(Task directions):
The records that follow are to be repeated in full, with no pictures retained.

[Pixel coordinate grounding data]
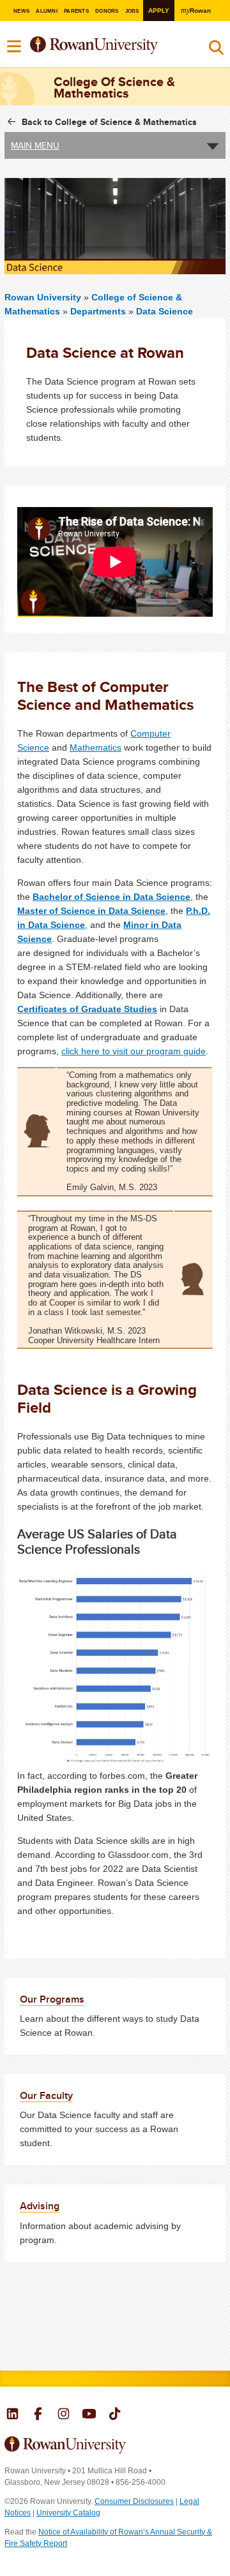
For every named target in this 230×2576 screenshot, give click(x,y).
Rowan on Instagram (64, 2415)
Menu (14, 46)
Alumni (46, 11)
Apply (158, 10)
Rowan (196, 10)
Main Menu (35, 145)
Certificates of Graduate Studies (87, 1009)
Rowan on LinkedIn (12, 2415)
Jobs (132, 11)
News (21, 11)
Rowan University (107, 45)
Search (216, 50)
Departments (98, 311)
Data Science (164, 311)
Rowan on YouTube (89, 2415)
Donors (106, 11)
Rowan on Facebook (38, 2415)
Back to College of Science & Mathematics (109, 121)
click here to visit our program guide (133, 1051)
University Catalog (68, 2512)
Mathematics (95, 747)
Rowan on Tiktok (115, 2415)
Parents (76, 11)
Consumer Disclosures (134, 2501)
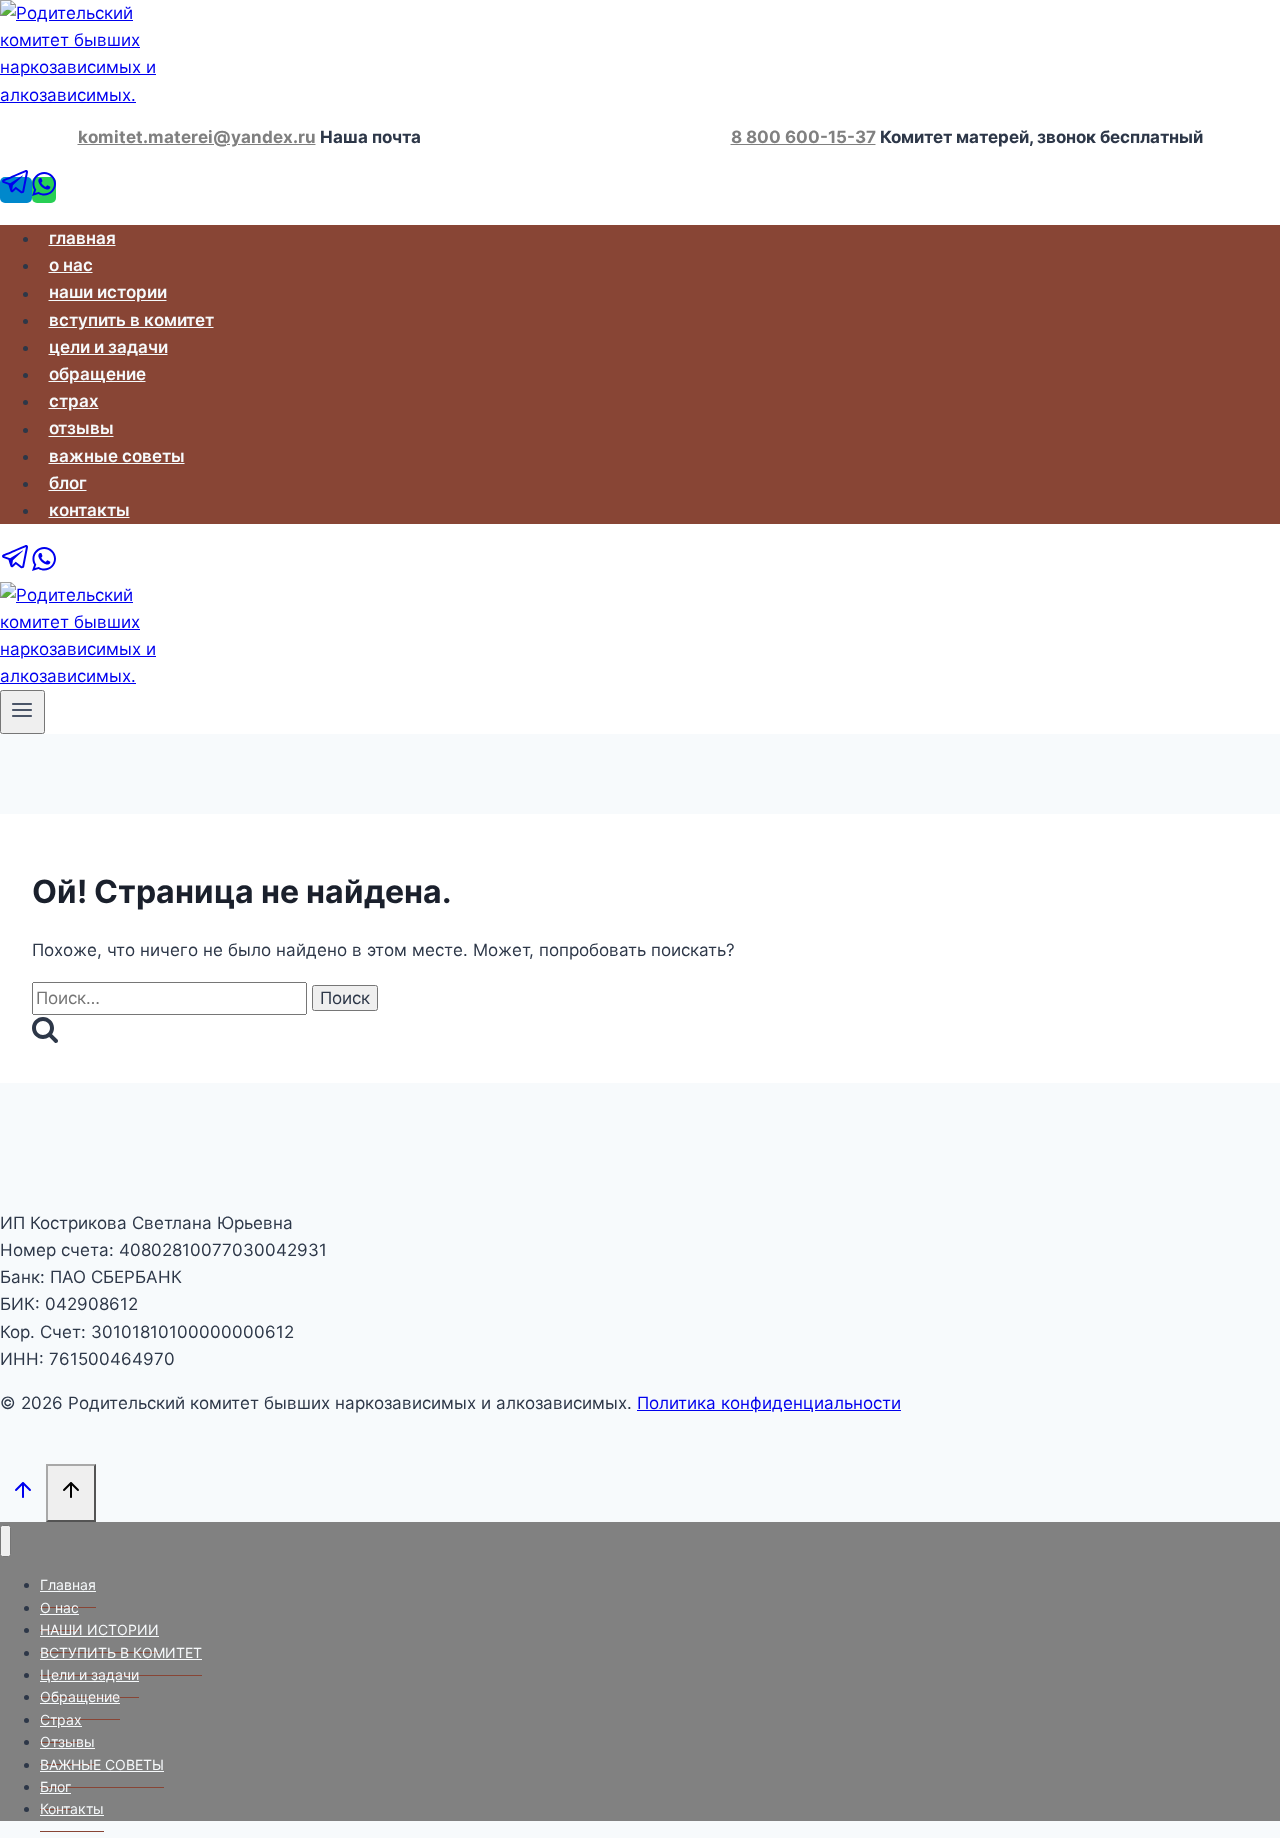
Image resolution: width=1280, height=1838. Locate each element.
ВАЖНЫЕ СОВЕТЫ (117, 456)
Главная (82, 238)
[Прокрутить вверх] (23, 1492)
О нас (71, 265)
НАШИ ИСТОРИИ (108, 293)
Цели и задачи (108, 347)
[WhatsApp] (44, 190)
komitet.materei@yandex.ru (197, 137)
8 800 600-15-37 (803, 137)
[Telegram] (16, 190)
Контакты (89, 510)
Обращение (97, 374)
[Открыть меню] (22, 712)
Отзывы (81, 429)
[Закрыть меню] (5, 1541)
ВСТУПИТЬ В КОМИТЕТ (131, 320)
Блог (68, 483)
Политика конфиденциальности (769, 1403)
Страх (74, 401)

(Solution to the problem):
For every named target in this 230×2576 screenshot, give click(x,y).
Rowan on Instagram (64, 2415)
Menu (14, 46)
Alumni (46, 11)
Apply (158, 10)
Rowan (196, 10)
Main Menu (35, 145)
Certificates of Graduate Studies (87, 1009)
Rowan on LinkedIn (12, 2415)
Jobs (132, 11)
News (21, 11)
Rowan University (107, 45)
Search (216, 50)
Departments (98, 311)
Data Science (164, 311)
Rowan on YouTube (89, 2415)
Donors (106, 11)
Rowan on Facebook (38, 2415)
Back to College of Science & Mathematics (109, 121)
click here to visit our program guide (133, 1051)
University Catalog (68, 2512)
Mathematics (95, 747)
Rowan on Tiktok (115, 2415)
Parents (76, 11)
Consumer Disclosures (134, 2501)
Image resolution: width=1280, height=1838. Locate each element.
ВАЖНЫЕ СОВЕТЫ (117, 456)
Главная (82, 238)
[Прокрутить вверх] (23, 1492)
О нас (71, 265)
НАШИ ИСТОРИИ (108, 293)
Цели и задачи (108, 347)
[WhatsApp] (44, 190)
komitet.materei@yandex.ru (197, 137)
8 800 600-15-37 (803, 137)
[Telegram] (16, 190)
Контакты (89, 510)
Обращение (97, 374)
[Открыть меню] (22, 712)
Отзывы (81, 429)
[Закрыть меню] (5, 1541)
ВСТУПИТЬ В КОМИТЕТ (131, 320)
Блог (68, 483)
Политика конфиденциальности (769, 1403)
Страх (74, 401)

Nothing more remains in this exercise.